A teraz to już troche bzdury gadasz. I dlaczego ich w tym przypadku tak bronisz? Oczywiście, że decyzja o wydzielenie Earth-2 była decyzją przemyślaną. A, że "zawsze byłaby część czytelników, która ową decyzją czułaby się oszukana"? W jaki sposób?
Jeśli Egmont wydaje JLA DELUXE vol.4, to niech to bedzię JLA DELUXE do końca. Dlaczego Egmont patrzy na to co wydaje Eaglemoss. Ale nie, im spółki się zachciało. Nie mozna było się po prostu dogadać? Np. my wydajemy Earth-2 w JLA DELUXE, a wy w to miejsce wydajecie coś innego w kolekcji DC, nie wiem np. taki Kingdom Come. I problem prosto i szybko rozwiązany. Oczywiście to zły przykład, bo Egmont jako typowy pies ogrodnika, nigdy na to nie pozwoli, sam w końcu wyda Kingdom Come w DELUXE.
Wydanie JLA – Amerykańska Liga Sprawiedliwości, tom 4 - 272 stron w HC za okładkowe 99.99 złotych i Anihilacja 1 z Marvel Classic - 265 strony w HC za 79.99 to też przemyślana decyzja? Pewnie tak, ... i zaraz się dowiem, że to pierwszy numer, a nakład większy, a licencja tańsza, to cena taka. Zawsze też może to być błąd (ceny i strony) w materiałach prasowych. Ale na KŚK chyba wiedzą co dają?
Oczywiście zawsze pozostaje sugerowany wyżej telefon do pani od marketingu. No ale bez jaj, takie rzeczy to robiło się w czasach sprzed internetu, teraz gdy prawie wszystko idzie w internet, to taka osoba sama powinna dbać by wszystko miało ręce i nogi. Mimo to, ja ciągle czekam na to oświadczenie odnośnie JLA 4 co to się miało na dniach ukazać...

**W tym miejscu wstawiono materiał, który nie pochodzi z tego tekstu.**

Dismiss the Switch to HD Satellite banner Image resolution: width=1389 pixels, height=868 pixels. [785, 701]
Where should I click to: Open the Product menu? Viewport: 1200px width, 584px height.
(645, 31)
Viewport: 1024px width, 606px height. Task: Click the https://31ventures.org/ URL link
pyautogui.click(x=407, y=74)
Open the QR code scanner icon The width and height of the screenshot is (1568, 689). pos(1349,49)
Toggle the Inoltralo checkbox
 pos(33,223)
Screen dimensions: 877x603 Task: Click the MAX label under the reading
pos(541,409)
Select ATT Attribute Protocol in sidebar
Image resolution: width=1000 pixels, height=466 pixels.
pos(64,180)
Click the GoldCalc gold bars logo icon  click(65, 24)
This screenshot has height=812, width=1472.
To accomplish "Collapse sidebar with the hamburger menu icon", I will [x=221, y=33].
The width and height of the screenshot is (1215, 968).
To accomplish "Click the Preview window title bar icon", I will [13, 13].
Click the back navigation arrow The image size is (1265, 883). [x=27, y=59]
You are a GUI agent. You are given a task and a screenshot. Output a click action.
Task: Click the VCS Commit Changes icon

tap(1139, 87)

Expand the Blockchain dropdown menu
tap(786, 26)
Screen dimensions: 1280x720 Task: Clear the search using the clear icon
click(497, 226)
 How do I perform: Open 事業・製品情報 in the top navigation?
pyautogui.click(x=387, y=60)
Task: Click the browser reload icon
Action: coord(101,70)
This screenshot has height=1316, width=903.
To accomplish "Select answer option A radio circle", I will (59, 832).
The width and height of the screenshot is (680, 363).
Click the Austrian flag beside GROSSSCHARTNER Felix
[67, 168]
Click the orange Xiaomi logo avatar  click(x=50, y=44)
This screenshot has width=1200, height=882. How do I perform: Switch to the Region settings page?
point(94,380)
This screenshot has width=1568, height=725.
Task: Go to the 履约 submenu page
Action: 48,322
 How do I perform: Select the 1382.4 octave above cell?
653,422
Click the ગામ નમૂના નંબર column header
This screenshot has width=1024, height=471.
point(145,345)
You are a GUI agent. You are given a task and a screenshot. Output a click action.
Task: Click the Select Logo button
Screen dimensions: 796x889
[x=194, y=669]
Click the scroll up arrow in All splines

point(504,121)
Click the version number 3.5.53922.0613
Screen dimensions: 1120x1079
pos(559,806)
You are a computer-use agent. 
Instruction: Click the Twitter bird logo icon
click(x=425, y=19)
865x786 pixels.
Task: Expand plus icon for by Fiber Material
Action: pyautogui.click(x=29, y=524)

I dalej..., umówmy się, że "pocięte podwójne strony w Civil War to ewidentna wpadka, na obronę której ciężko znaleźć argumentów". Ale czy na pewno? Przyjdzie ktoś i ci napisz: przecież nic nie wycieli (tak jak wycieli Ziemie-2) i masz wszystko, nic nie brakuje, czemu narzekasz?..., a że im się jedna strona z czarnym tłem zgubiła, to bierzesz pierwszą podwójną strone i szybko przekręcasz..., i już jest całość..., i nic nie brakuje, ... i jest po prostu super.